◆ **Work instruction**
Take every line from the entries below that includes the word "list" and copy it.

(Pixel coordinate grounding data)
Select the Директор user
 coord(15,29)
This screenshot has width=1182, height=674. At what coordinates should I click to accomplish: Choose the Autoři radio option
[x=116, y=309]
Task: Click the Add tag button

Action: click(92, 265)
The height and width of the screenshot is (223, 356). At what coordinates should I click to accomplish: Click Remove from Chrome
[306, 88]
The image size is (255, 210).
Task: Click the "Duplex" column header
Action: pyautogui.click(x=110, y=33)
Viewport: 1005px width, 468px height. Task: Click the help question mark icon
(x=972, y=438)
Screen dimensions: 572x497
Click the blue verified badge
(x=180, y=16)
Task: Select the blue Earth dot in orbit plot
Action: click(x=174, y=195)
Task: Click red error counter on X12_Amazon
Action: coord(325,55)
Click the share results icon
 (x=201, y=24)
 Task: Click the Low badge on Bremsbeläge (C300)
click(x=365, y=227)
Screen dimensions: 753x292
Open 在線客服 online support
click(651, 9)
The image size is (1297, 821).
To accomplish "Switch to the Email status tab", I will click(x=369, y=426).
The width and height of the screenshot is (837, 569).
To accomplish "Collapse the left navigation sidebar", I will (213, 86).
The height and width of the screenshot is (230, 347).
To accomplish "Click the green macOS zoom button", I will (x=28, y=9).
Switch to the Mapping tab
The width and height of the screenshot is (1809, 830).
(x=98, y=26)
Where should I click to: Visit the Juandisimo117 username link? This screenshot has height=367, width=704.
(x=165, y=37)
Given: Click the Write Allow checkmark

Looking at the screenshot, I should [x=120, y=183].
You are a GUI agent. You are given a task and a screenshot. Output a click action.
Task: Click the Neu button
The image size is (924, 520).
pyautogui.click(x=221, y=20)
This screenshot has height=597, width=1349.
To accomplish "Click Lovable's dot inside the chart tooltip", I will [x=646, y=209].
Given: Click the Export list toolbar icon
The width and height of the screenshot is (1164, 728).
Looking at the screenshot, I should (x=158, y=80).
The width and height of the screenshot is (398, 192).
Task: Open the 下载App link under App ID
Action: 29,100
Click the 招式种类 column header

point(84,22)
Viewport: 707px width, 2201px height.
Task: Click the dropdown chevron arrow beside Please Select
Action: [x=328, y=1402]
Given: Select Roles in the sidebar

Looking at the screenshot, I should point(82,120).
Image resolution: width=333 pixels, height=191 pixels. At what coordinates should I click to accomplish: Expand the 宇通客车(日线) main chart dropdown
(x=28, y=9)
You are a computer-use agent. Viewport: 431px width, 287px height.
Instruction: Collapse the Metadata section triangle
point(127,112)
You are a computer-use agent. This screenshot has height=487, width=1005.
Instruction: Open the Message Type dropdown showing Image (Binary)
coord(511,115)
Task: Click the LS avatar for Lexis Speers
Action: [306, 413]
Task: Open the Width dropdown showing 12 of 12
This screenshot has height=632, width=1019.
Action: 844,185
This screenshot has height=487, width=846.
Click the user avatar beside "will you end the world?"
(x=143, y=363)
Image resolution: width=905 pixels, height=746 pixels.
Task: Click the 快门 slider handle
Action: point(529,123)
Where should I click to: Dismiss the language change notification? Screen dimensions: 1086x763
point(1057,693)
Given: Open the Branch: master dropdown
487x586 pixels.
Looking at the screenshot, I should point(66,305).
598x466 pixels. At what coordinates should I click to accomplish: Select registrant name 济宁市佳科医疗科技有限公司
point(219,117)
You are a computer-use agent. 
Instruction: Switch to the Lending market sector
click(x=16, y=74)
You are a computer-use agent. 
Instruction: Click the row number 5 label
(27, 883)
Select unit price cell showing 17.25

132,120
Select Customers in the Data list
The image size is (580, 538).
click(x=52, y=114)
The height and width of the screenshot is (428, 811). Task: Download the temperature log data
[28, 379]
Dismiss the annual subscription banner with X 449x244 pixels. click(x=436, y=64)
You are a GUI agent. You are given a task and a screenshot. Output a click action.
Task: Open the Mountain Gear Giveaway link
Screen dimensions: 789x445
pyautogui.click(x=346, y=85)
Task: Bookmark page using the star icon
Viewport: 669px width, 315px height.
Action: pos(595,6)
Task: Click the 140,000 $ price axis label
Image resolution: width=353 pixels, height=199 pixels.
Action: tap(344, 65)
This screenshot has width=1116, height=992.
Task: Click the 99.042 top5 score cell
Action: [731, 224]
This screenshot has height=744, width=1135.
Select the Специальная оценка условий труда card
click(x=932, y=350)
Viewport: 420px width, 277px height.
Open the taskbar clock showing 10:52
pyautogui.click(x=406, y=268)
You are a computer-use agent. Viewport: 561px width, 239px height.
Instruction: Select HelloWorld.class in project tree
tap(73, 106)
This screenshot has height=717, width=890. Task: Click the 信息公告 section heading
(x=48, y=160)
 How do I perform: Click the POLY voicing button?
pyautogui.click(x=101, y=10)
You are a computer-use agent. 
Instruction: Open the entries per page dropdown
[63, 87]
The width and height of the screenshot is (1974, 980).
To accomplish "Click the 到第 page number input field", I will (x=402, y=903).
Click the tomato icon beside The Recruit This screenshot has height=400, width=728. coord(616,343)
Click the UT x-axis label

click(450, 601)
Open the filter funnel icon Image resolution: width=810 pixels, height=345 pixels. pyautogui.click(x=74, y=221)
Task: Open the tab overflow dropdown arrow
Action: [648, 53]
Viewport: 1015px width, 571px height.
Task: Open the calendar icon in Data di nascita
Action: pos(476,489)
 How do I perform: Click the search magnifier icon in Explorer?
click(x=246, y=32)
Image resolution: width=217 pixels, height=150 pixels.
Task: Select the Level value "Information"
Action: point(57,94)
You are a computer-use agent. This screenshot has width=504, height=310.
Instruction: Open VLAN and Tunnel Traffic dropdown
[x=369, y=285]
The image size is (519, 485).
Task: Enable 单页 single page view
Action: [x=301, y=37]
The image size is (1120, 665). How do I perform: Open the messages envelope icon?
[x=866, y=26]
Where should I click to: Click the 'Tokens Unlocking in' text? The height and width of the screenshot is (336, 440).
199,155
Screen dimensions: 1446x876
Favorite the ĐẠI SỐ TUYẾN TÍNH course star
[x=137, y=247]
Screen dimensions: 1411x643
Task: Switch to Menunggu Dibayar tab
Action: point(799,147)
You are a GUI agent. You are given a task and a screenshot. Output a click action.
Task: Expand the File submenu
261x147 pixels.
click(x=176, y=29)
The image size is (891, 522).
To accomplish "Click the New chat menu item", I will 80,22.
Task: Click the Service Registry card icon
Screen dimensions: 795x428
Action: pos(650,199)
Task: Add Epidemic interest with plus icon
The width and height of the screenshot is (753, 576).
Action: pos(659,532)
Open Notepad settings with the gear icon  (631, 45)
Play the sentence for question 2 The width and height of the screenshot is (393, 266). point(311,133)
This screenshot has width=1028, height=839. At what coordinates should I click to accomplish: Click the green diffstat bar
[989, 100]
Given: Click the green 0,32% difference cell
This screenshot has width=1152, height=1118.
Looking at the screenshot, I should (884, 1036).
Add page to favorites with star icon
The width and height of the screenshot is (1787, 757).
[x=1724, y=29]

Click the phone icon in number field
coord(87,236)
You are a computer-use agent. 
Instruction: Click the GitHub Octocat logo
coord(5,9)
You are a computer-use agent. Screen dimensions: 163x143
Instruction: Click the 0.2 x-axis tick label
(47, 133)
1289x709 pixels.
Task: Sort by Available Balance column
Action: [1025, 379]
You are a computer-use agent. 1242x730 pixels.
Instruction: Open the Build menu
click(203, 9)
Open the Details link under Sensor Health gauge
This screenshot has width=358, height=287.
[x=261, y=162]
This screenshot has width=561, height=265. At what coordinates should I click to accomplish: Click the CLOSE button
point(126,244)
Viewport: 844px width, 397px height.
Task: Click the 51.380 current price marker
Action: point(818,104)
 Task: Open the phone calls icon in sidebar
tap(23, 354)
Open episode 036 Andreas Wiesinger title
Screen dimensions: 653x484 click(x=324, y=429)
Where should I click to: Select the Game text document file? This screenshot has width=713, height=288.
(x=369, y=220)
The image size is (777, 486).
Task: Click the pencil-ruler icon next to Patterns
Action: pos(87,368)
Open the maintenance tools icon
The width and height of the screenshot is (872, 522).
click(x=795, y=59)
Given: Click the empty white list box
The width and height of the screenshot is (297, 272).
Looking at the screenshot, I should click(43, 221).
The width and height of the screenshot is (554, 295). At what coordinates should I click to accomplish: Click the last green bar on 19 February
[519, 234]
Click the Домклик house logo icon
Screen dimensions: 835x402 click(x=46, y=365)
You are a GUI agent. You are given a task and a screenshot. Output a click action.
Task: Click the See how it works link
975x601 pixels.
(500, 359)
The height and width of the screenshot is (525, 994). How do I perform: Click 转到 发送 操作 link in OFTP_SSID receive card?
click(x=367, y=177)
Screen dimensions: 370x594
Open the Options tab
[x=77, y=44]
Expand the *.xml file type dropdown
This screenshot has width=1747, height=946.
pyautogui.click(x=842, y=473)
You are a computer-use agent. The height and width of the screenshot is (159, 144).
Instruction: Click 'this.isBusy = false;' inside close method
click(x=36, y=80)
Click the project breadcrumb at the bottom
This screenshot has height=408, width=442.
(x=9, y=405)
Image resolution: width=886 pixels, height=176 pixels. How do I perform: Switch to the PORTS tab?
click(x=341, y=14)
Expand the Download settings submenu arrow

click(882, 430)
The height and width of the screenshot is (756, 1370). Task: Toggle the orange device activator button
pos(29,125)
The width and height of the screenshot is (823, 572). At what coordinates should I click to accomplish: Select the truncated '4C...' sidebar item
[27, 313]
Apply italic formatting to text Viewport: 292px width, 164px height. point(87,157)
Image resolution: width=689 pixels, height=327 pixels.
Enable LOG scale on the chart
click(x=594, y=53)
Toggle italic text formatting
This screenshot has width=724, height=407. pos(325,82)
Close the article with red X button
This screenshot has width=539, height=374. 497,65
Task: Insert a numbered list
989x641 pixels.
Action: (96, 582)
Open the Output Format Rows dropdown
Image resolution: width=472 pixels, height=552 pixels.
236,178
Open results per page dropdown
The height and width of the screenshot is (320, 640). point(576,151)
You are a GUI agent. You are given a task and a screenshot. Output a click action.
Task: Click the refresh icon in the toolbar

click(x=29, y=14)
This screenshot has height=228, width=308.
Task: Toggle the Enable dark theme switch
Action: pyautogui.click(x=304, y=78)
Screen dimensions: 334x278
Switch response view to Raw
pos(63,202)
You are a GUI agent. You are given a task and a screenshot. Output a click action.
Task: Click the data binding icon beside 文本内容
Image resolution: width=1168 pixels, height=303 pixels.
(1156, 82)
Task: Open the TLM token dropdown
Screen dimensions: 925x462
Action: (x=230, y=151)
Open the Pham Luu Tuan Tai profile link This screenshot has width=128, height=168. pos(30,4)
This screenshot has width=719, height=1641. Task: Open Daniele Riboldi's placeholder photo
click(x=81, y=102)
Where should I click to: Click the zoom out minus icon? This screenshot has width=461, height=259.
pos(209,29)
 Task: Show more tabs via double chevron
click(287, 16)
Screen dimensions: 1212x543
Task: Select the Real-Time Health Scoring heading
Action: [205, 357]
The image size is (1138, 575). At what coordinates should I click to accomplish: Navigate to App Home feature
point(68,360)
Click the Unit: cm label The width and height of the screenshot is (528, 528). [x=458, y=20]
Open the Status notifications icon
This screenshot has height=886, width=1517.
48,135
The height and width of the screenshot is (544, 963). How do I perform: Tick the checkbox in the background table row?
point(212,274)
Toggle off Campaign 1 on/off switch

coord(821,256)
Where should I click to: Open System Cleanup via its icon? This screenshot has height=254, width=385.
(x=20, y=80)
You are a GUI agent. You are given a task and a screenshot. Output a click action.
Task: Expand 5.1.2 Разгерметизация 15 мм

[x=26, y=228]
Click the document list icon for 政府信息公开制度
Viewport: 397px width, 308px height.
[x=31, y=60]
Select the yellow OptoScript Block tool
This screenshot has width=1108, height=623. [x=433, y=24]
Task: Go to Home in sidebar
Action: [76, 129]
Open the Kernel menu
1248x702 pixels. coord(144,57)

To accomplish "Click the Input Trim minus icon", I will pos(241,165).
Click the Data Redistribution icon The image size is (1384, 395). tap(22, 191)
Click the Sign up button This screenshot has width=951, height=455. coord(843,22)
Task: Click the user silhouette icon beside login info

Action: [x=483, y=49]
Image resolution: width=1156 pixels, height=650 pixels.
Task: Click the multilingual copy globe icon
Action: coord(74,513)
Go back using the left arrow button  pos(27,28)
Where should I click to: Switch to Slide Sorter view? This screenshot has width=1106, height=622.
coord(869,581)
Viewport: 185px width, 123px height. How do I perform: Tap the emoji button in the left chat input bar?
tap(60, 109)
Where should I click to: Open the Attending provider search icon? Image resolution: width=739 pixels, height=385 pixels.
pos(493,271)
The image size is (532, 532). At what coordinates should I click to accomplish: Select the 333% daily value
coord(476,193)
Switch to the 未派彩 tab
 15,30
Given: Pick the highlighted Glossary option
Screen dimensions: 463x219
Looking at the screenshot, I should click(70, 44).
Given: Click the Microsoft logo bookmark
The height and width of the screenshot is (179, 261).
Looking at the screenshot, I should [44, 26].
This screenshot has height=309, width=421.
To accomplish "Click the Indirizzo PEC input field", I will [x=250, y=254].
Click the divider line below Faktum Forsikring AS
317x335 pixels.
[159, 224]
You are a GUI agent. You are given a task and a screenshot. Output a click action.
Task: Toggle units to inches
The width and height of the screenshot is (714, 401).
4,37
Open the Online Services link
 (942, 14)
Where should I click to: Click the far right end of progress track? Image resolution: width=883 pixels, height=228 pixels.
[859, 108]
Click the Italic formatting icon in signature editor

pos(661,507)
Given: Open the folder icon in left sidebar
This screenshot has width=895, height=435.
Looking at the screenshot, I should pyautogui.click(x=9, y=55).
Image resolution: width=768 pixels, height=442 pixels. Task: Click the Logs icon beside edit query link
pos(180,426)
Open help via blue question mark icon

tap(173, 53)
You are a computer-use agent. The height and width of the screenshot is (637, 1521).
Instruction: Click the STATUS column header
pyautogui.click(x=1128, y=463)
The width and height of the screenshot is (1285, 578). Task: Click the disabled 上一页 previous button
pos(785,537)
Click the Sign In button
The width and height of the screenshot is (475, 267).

◆ **Answer for this exercise**
Given: Click the Export list toolbar icon
Select Customers in the Data list
Given: Click the empty white list box
Task: Insert a numbered list
Click the document list icon for 政府信息公开制度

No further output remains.